- **Action item**
No images, please. Copy each entry below exactly as it reads.

- **Material shown**
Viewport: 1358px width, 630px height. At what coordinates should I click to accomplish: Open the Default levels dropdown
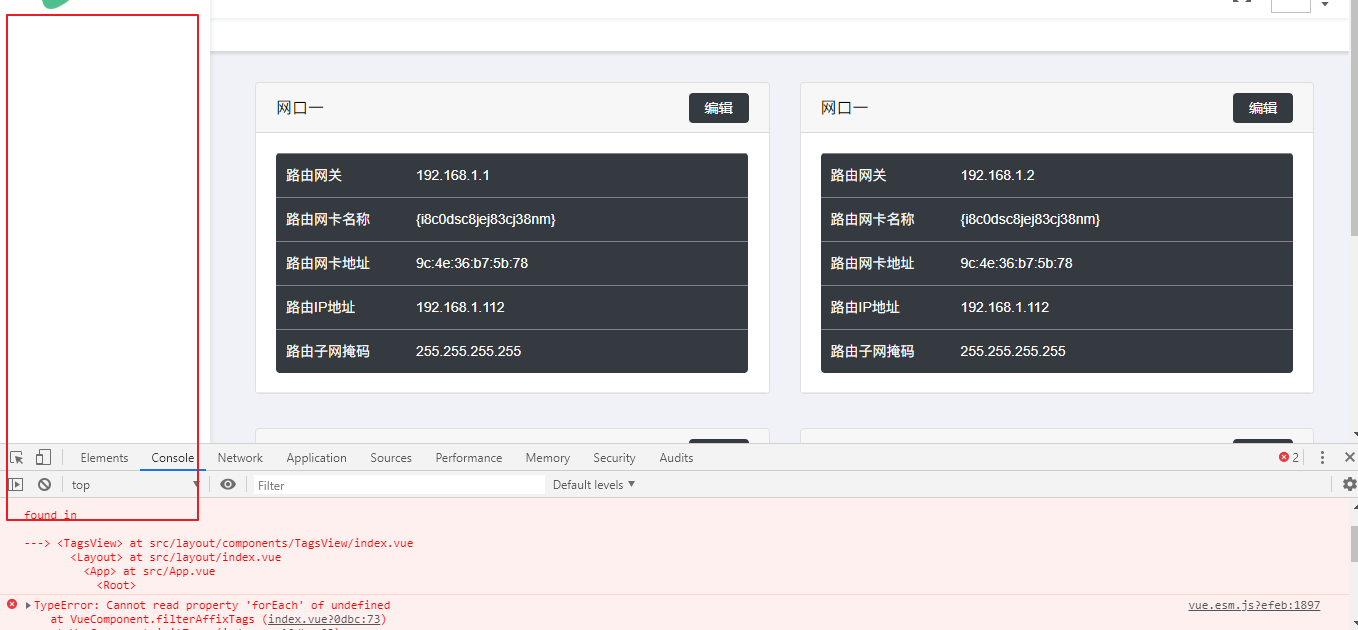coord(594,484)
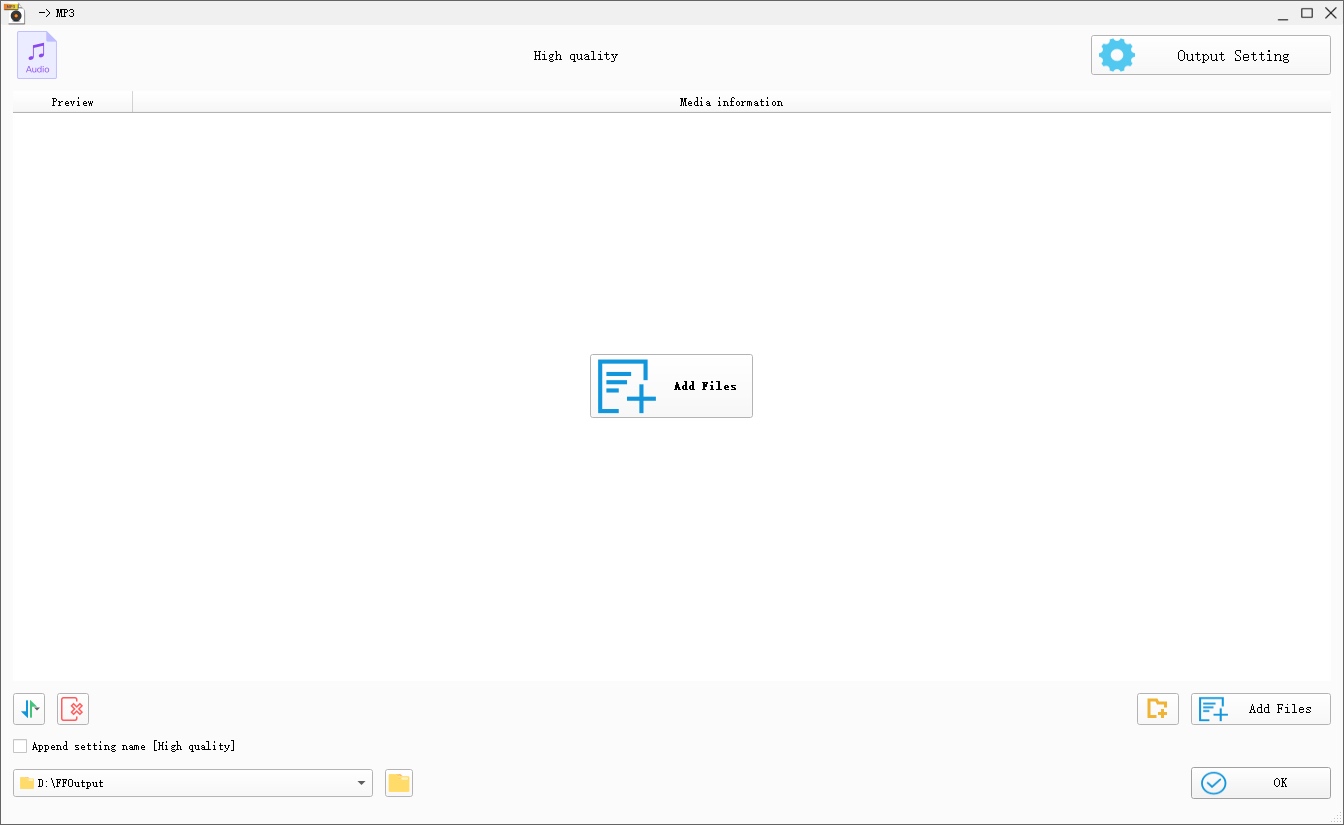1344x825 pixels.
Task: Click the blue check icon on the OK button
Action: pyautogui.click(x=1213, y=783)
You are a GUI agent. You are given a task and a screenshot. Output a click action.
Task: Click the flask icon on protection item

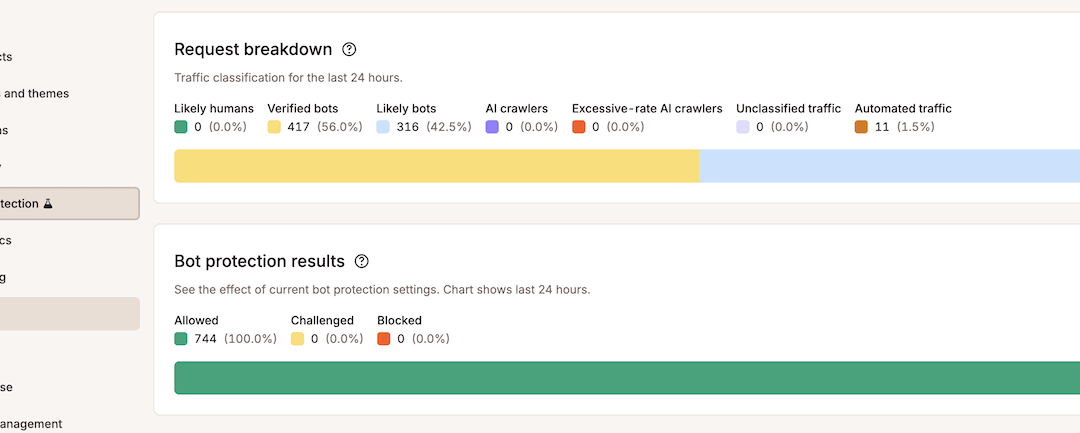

- **Answer box**
Viewport: 1358px width, 630px height. At what coordinates should I click to accomplish: Open the Default levels dropdown
coord(594,484)
1344x825 pixels.
Task: Click the blue check icon on the OK button
Action: pyautogui.click(x=1213, y=783)
You are a GUI agent. You are given a task and a screenshot. Output a click action.
Task: Click the flask icon on protection item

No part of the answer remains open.